> **Listed entries**:
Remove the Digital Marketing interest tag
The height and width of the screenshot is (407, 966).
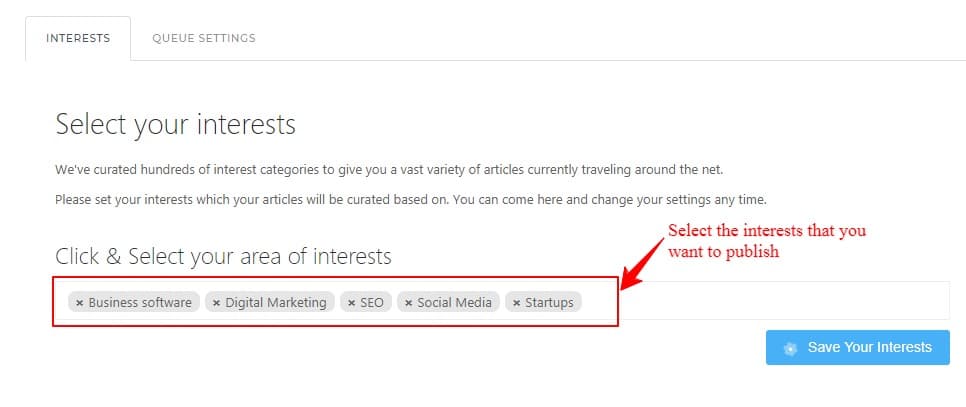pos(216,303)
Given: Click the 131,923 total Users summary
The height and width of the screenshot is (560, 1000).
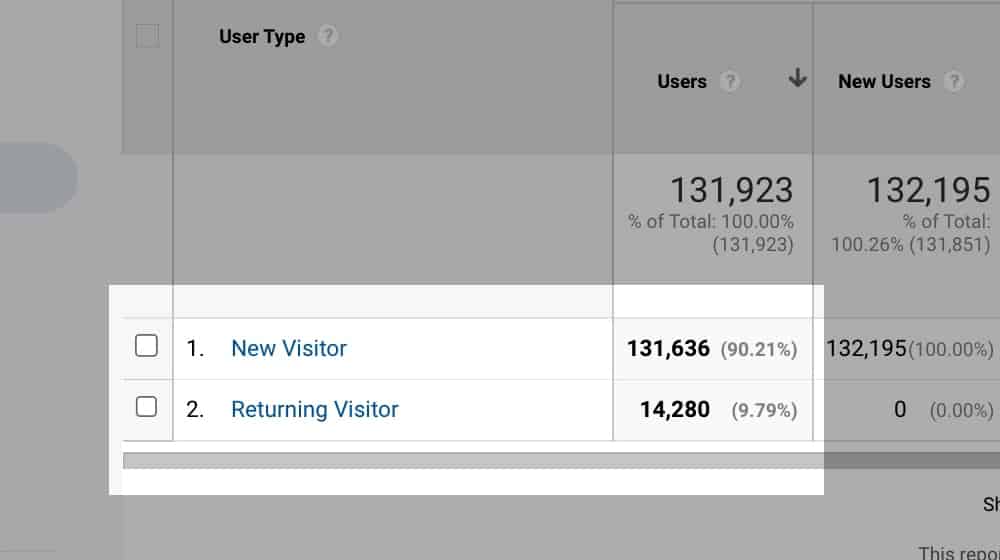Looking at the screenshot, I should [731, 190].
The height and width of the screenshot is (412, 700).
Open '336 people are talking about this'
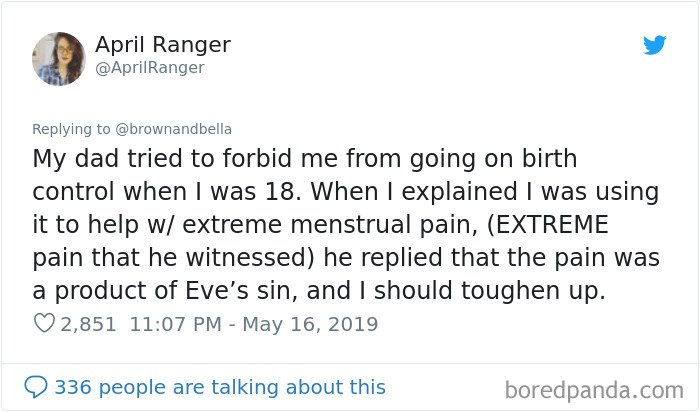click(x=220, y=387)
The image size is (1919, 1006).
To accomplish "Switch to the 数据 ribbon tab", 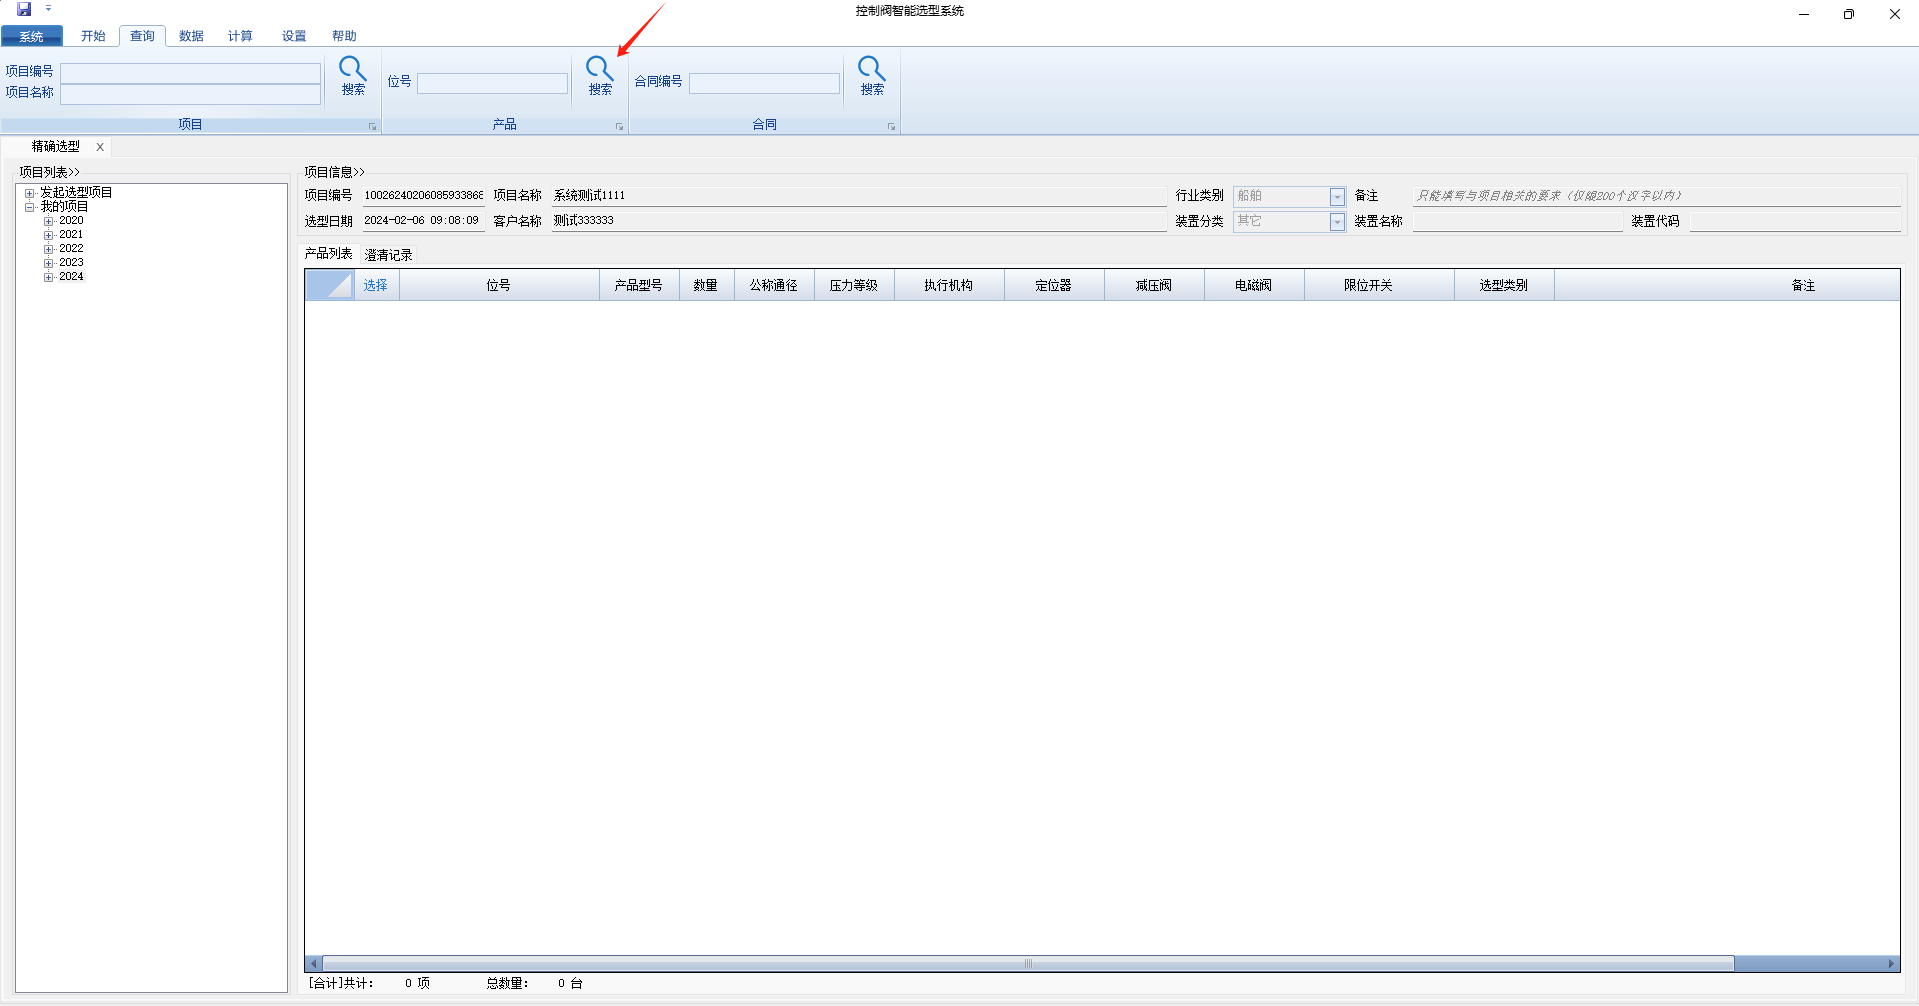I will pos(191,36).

> **Required action**: Both the first line of the records above and the line containing "Given: Click the 131,923 total Users summary" belong in the copy; please return them and every line between, exactly, minus the pictures.

> **Written solution**:
Remove the Digital Marketing interest tag
The height and width of the screenshot is (407, 966).
pos(216,303)
Given: Click the 131,923 total Users summary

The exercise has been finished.